= Howard Lotsof =

American scientific researcher

Howard Lotsof (March 1, 1943 – January 31, 2010) was an American scientific researcher who pioneered the use of ibogaine as an approach in Western medicine in the treatment of substance addictions. In 1962, at the age of 19, Lotsof was addicted to heroin and accidentally discovered the anti-addictive effects of ibogaine.

== Biography ==
In 1967 the young Lotsof was arrested and charged for conspiracy to sell LSD, a violation of federal narcotics laws. He was convicted on this charge but acquitted on three other counts related to alleged narcotics violations. He later attended Fairleigh Dickinson University and New York University, graduating with a degree in film in 1976.

Stored items
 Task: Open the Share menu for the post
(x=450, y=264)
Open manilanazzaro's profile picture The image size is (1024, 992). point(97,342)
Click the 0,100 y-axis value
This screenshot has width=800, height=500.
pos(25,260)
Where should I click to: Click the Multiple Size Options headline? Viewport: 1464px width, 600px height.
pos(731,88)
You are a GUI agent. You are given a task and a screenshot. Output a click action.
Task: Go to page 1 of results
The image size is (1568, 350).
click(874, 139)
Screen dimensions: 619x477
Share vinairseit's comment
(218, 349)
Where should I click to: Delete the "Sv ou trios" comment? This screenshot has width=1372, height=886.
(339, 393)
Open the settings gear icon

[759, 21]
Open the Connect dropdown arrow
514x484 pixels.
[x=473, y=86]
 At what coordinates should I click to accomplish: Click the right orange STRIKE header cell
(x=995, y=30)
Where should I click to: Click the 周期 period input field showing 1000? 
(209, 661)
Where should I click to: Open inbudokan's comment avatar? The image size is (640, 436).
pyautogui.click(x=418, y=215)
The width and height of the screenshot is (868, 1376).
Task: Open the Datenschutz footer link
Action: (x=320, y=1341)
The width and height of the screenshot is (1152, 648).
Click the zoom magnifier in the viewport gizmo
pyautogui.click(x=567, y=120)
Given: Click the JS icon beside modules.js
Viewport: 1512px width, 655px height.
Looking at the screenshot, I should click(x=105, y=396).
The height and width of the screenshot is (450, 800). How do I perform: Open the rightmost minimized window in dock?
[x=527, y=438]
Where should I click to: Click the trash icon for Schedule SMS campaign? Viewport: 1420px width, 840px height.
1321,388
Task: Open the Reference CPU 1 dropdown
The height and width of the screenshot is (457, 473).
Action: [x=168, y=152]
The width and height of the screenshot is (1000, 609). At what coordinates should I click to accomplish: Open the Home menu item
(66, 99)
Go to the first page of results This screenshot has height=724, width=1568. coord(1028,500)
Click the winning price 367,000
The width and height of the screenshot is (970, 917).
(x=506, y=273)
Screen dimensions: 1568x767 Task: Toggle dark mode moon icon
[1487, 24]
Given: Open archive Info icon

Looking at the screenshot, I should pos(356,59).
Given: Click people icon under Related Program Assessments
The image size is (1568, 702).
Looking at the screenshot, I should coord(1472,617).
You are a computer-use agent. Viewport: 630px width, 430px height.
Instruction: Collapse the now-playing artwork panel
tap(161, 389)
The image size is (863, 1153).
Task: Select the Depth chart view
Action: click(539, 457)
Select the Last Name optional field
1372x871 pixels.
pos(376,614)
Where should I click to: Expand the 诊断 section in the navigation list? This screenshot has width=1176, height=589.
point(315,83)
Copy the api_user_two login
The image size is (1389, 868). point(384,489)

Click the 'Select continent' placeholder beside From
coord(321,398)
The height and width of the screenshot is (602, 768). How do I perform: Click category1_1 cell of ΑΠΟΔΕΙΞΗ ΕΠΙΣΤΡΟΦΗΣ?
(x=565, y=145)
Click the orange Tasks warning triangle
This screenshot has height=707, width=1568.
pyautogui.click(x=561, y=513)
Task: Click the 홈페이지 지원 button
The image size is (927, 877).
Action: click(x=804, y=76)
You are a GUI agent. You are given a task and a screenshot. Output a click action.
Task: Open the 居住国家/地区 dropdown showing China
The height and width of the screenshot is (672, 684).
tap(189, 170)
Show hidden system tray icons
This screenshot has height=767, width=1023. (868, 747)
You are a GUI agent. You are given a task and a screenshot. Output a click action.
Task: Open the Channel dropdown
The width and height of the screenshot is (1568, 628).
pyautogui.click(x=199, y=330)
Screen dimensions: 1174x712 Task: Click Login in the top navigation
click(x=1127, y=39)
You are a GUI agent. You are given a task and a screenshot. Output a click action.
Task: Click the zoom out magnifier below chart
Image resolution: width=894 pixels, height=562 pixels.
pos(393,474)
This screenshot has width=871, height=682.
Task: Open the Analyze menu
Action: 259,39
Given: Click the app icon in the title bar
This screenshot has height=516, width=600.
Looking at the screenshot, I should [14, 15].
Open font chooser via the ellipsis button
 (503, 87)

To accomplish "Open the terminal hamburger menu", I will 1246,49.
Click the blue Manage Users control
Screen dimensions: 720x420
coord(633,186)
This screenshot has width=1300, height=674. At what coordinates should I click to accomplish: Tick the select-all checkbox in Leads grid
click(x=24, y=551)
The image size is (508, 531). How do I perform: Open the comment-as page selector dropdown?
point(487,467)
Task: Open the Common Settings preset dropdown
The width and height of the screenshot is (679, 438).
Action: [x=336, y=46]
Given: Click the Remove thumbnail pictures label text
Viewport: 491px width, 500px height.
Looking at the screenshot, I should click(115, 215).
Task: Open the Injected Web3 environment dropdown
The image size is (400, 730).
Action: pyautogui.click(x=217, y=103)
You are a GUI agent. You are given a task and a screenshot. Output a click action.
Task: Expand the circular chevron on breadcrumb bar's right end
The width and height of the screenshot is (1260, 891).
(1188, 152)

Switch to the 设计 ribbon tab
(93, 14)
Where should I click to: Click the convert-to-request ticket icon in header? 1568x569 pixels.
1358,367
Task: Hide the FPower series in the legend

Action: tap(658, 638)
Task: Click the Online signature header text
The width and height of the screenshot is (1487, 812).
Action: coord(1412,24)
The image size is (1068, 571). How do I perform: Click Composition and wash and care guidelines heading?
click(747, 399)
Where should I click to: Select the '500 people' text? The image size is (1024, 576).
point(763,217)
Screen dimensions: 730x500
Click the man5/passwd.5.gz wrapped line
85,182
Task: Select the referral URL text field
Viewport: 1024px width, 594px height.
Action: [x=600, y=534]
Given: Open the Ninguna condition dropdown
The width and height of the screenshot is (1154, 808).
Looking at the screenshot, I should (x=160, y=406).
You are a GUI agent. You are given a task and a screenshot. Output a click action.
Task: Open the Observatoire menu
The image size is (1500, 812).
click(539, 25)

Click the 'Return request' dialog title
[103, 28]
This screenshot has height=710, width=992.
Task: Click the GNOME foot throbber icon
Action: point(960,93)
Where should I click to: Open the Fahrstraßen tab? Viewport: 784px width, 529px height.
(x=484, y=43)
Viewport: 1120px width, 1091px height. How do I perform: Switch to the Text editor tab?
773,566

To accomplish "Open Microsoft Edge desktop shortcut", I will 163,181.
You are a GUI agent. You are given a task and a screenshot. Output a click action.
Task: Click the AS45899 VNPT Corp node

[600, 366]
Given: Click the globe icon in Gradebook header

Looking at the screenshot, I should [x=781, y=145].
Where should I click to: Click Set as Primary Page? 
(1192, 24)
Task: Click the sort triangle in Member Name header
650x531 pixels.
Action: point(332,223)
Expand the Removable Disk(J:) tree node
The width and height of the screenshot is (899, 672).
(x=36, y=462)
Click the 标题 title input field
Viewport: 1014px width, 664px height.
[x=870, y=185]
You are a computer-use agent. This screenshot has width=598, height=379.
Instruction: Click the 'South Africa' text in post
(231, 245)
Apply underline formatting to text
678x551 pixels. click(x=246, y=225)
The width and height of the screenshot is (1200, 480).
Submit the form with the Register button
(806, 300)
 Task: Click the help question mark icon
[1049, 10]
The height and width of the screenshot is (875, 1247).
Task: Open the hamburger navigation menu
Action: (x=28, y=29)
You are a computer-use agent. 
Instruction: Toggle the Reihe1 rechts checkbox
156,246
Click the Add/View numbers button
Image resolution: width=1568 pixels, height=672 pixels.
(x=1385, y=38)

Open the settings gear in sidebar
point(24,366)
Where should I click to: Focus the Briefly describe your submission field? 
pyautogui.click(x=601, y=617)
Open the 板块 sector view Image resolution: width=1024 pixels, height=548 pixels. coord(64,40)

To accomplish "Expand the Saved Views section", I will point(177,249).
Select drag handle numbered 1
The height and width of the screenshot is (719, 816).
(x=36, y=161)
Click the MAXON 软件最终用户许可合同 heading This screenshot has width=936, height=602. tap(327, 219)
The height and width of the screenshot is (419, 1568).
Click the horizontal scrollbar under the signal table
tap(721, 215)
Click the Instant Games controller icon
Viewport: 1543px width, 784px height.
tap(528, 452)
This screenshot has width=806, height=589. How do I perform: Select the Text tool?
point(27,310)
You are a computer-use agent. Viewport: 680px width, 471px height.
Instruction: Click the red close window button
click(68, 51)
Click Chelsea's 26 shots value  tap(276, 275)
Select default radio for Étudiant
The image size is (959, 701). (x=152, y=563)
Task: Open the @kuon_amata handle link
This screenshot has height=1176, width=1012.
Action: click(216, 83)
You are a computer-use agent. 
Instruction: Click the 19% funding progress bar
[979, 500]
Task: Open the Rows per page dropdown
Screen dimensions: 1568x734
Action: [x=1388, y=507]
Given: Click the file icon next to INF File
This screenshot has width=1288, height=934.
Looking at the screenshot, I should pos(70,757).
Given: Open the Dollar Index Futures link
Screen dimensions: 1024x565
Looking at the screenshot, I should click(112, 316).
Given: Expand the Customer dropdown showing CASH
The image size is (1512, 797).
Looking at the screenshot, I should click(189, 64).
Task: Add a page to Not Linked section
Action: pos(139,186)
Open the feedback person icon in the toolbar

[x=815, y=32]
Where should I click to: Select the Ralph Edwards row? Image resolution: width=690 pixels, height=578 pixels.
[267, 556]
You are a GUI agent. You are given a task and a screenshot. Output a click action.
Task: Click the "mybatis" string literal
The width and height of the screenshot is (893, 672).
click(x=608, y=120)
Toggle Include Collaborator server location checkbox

SET OF TASKS:
[A] Repeat everything from "Howard Lotsof (March" down to "film in 1976." in the Howard Lotsof text.
[B] Answer these questions from the Howard Lotsof text:
(i) In what year did Lotsof accidentally discover the anti-addictive effects of ibogaine?
(ii) What was Lotsof charged with in 1967?
(iii) In what field did Lotsof earn his degree in 1976?
Work only from the Howard Lotsof text.

SOLVED PROBLEMS:
[A]
Howard Lotsof (March 1, 1943 – January 31, 2010) was an American scientific researcher who pioneered the use of ibogaine as an approach in Western medicine in the treatment of substance addictions. In 1962, at the age of 19, Lotsof was addicted to heroin and accidentally discovered the anti-addictive effects of ibogaine.

== Biography ==
In 1967 the young Lotsof was arrested and charged for conspiracy to sell LSD, a violation of federal narcotics laws. He was convicted on this charge but acquitted on three other counts related to alleged narcotics violations. He later attended Fairleigh Dickinson University and New York University, graduating with a degree in film in 1976.

[B]
(i) 1962
(ii) Conspiracy to sell LSD
(iii) Film